TE NEMEN STAPPEN =>
• a. Neem uit de tekst over de Amber-periode het gedeelte van "Gelet op de" tot en met "1994 is geweigerd." letterlijk over.
• b. Van welke datum is het rapport van de verzekeringsarts bezwaar en beroep volgens de tekst over de Amber-periode?

+++ GEËXTRAHEERDE TEKST

Gelet op de inwerkingtreding per 29 december 1995 van artikel 43a van de WAO ligt de vraag voor of appellant in de periode van 29 december 1995 tot 24 mei 1999 toegenomen arbeidsongeschikt is geworden en of deze arbeidsongeschiktheid voortkomt uit dezelfde oorzaak als die waaruit de arbeidsongeschiktheid ter zake waarvan de WAO-uitkering per 24 mei 1994 is geweigerd.
4.6.
Omdat, anders dan uit het bestreden besluit volgt, is gebleken dat bij besluit van 16 februari 2010 nog geen beslissing is genomen aangaande de Amber-periode, heeft de verzekeringsarts bezwaar en beroep deze periode alsnog beoordeeld. De verzekeringsarts bezwaar en beroep heeft in haar rapport van 28 juli 2020 gemotiveerd toegelicht dat en waarom geen sprake is van toegenomen arbeidsongeschiktheid in de Amber-periode. De verzekeringsarts bezwaar en beroep heeft daarbij te kennen gegeven dat de door appellant ingebrachte brieven een weergave geven van het standpunt van appellant, maar geen objectieve, medisch inhoudelijke onderbouwing vormen van zijn medische situatie. Diverse ontvangen stukken zijn door medewerkers van het Uwv opgesteld in het kader van eerdere beoordelingen en de brief van de revalidatiearts is van vóór einde wachttijd en bevat volgens de verzekeringsarts bezwaar en beroep dan ook geen informatie ten aanzien van de Amber-periode. Verder heeft de verzekeringsarts bezwaar en beroep vermeld dat er diverse kopieën zijn opgestuurd van eerder ingebrachte verklaringen en afspraken voor consulten, waarin slechts een weergave van de klachten wordt gegeven. Dat appellant rust wordt geadviseerd, is niet nader onderbouwd en betreft geen regulier behandeladvies, zodat volgens de verzekeringsarts bezwaar en beroep geen conclusies uit dit advies kunnen worden getrokken voor een toename van arbeidsongeschiktheid in de Amber-periode. Over de handgeschreven verklaring van 16 april 2019 heeft de verzekeringsarts bezwaar en beroep overwogen dat het een beschrijving betreft op onderzoeksdatum 16 april 2019. Dit is ruim na de Amber-periode, zodat hieruit evenmin een toename valt af te leiden. Er is geen aanleiding om deze gemotiveerde onderbouwing van de verzekeringsarts bezwaar en beroep niet te volgen. Het Uwv heeft de aanvraag van appellant voor zover die moeten worden aangemerkt als een verzoek om een Amber-beoordeling terecht afgewezen.

++++++
+++ WEERGEGEVEN GEGEVENS

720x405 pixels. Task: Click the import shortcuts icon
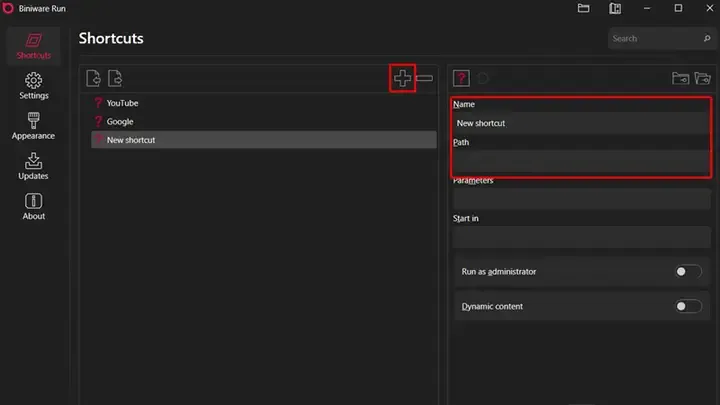click(x=93, y=78)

++++++

ANTWOORDEN PER OPDRACHT =>
• a.
Gelet op de inwerkingtreding per 29 december 1995 van artikel 43a van de WAO ligt de vraag voor of appellant in de periode van 29 december 1995 tot 24 mei 1999 toegenomen arbeidsongeschikt is geworden en of deze arbeidsongeschiktheid voortkomt uit dezelfde oorzaak als die waaruit de arbeidsongeschiktheid ter zake waarvan de WAO-uitkering per 24 mei 1994 is geweigerd.

• b. 28 juli 2020